(Excerpts from a dataset)

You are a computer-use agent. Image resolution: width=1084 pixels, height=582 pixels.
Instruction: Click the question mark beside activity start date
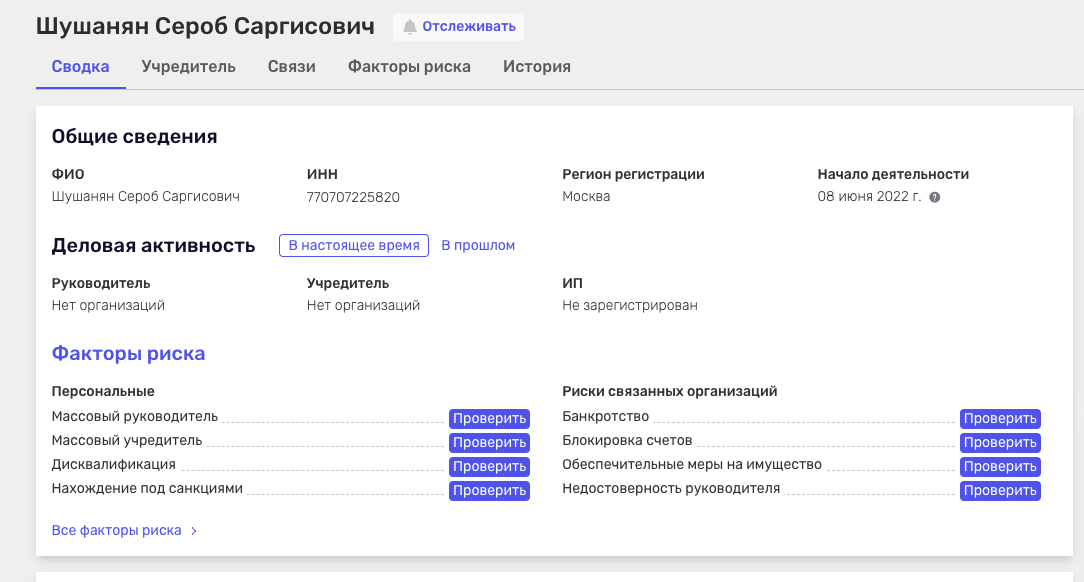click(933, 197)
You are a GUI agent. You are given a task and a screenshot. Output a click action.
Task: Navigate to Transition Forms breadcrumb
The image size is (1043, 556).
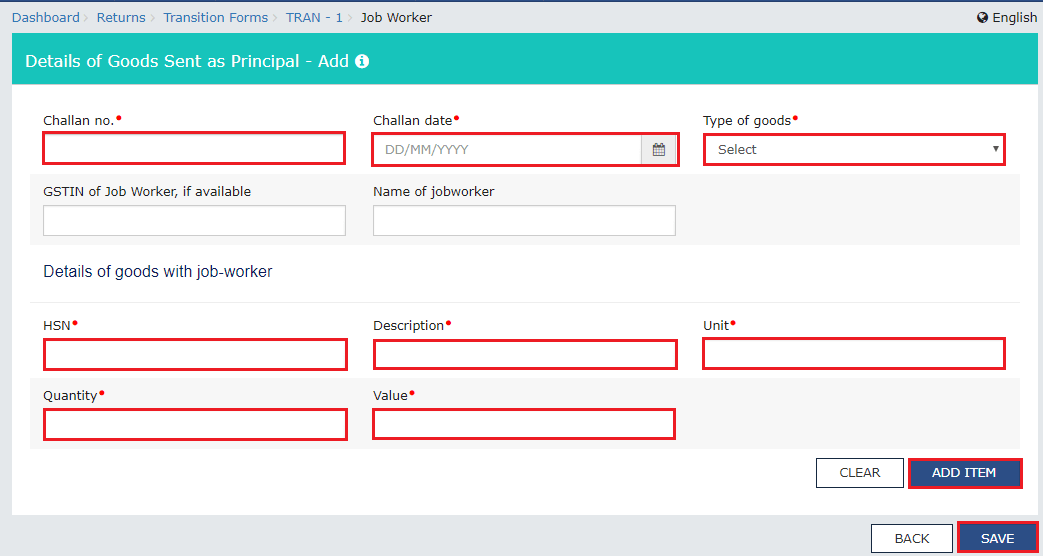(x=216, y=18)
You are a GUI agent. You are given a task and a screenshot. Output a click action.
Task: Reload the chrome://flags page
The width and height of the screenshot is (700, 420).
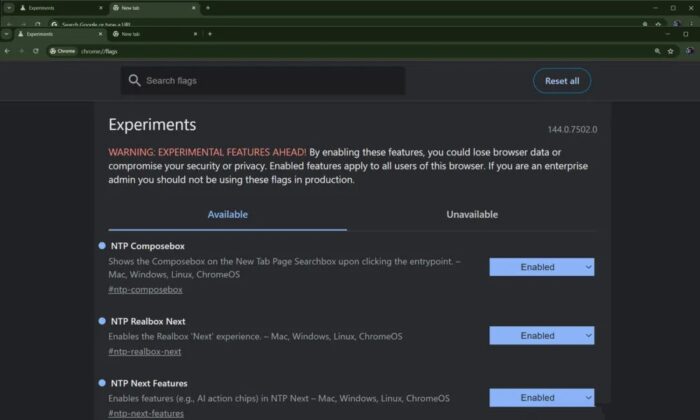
...
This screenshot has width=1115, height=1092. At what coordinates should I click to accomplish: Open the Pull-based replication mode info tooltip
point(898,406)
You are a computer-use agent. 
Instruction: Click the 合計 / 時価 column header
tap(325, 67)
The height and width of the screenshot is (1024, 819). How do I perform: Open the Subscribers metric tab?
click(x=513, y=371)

• **WORK TASK**: Would you please reproduce the entries above, starting at the line with "Task: Navigate to Transition Forms breadcrumb" and stopping after the line with "The width and"? Omit any pictures.

• **WRITTEN SOLUTION**:
Task: Navigate to Transition Forms breadcrumb
The image size is (1043, 556).
(x=216, y=18)
You are a GUI agent. You are given a task and a screenshot. Output a click action.
Task: Reload the chrome://flags page
The width and height of the screenshot is (700, 420).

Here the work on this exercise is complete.